Does a2 (NZSE:ATM) milk have a healthy balance sheet?

David Iben said it well when he said: “Volatility is not a risk that interests us. What matters to us is to avoid the permanent loss of capital. So it seems smart money knows that debt – which is usually involved in bankruptcies – is a very important factor when you’re assessing a company’s risk. Above all, The a2 Milk Company Limited (NZSE:ATM) is in debt. But the real question is whether this debt makes the business risky.

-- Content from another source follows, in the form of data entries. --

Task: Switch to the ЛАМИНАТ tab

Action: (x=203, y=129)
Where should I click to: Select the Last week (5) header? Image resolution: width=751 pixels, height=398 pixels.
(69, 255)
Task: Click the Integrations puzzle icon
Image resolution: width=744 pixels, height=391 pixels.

What risk does debt carry?

Generally speaking, debt only becomes a real problem when a company cannot easily repay it, either by raising capital or with its own cash flow. Ultimately, if the company cannot meet its legal debt repayment obligations, shareholders could walk away with nothing. However, a more common (but still costly) event is when a company has to issue stock at bargain prices, permanently diluting shareholders, just to shore up its balance sheet. That said, the most common situation is when a company manages its debt reasonably well – and to its own benefit. When we think about a company’s use of debt, we first look at cash and debt together.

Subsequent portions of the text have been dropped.